++++ GIVEN RECORDS ++++
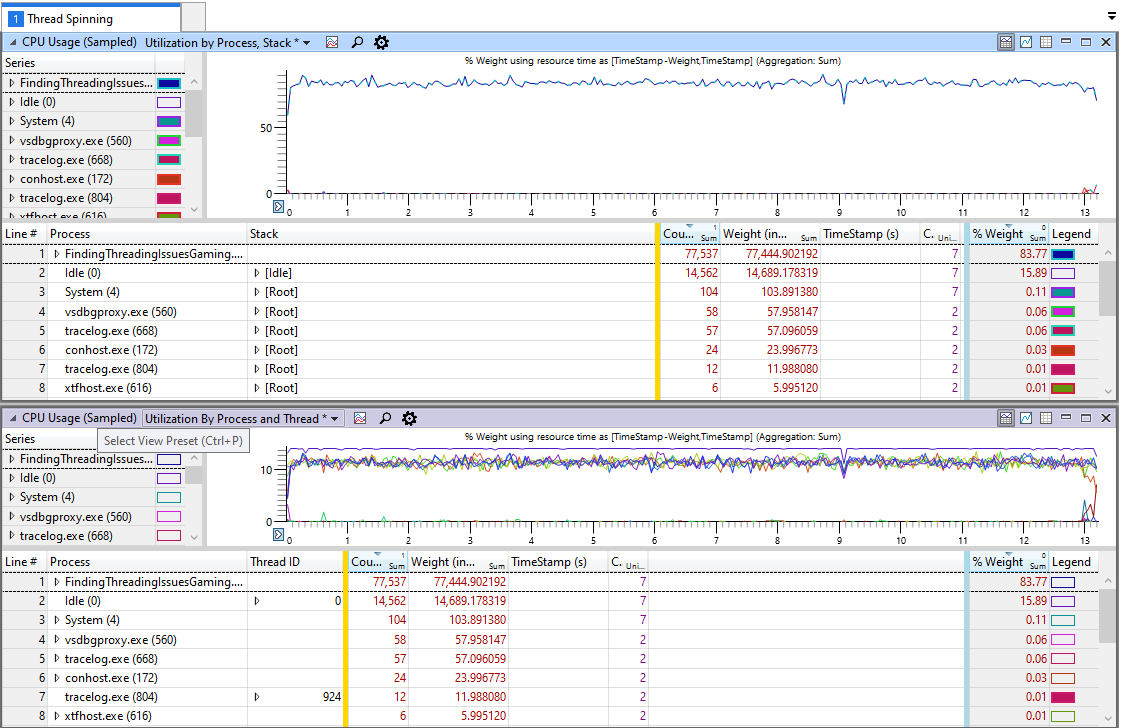The image size is (1121, 728).
Task: Open the search in the Sampled CPU Usage panel
Action: pyautogui.click(x=357, y=42)
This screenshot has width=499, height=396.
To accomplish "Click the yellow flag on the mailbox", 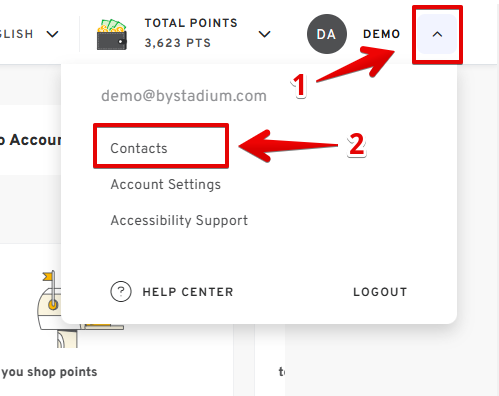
++++
• [ACTION ITEM]: In the records above, find the line with "This screenshot has width=499, height=396." and copy from it through the last line exactly, without the pictures.

• [RESPONSE TO THE EXERCISE]:
This screenshot has width=499, height=396.
To accomplish "Click the yellow flag on the mailbox", 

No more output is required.